Source records
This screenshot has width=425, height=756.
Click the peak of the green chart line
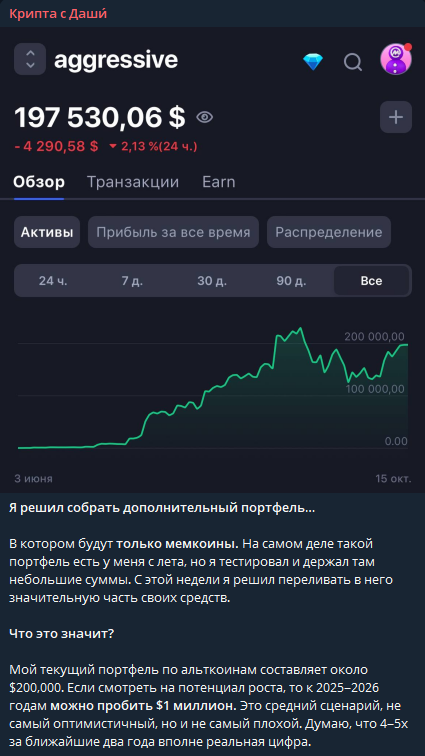point(301,328)
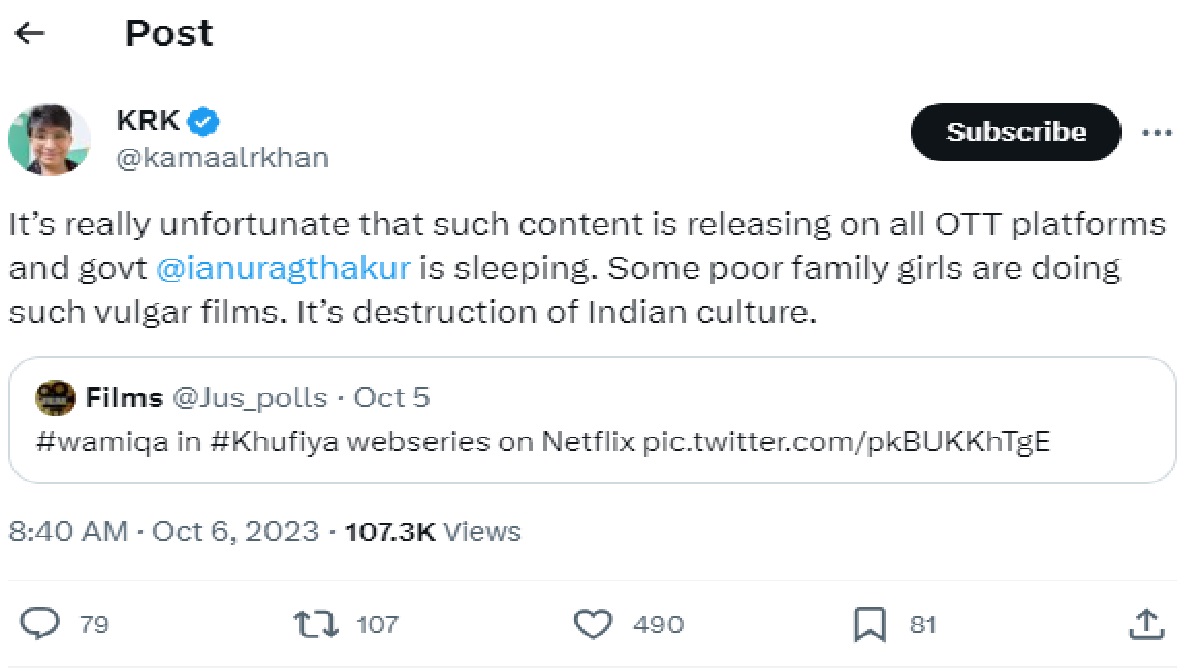Share the post using the upload icon
This screenshot has height=671, width=1199.
pyautogui.click(x=1146, y=624)
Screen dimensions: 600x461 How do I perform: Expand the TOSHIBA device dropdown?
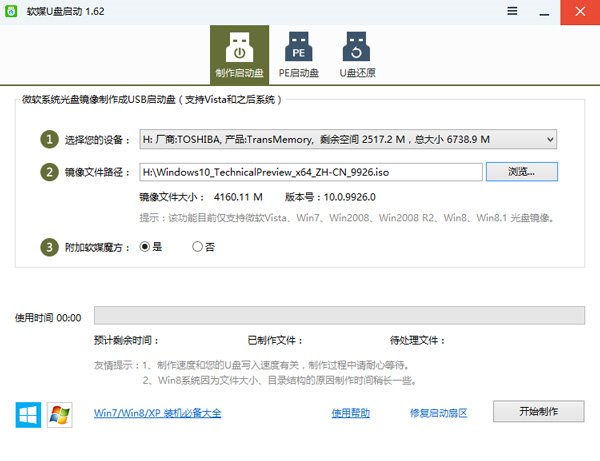tap(347, 139)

* [What you have to do]:
The entries above are to be printed again word for word, with every picture removed.

* [Exercise result]:
This screenshot has width=425, height=756.
Click the peak of the green chart line
point(301,328)
Share the post using the upload icon
This screenshot has height=671, width=1199.
pyautogui.click(x=1146, y=624)
Screen dimensions: 600x461 How do I perform: Expand the TOSHIBA device dropdown?
tap(347, 139)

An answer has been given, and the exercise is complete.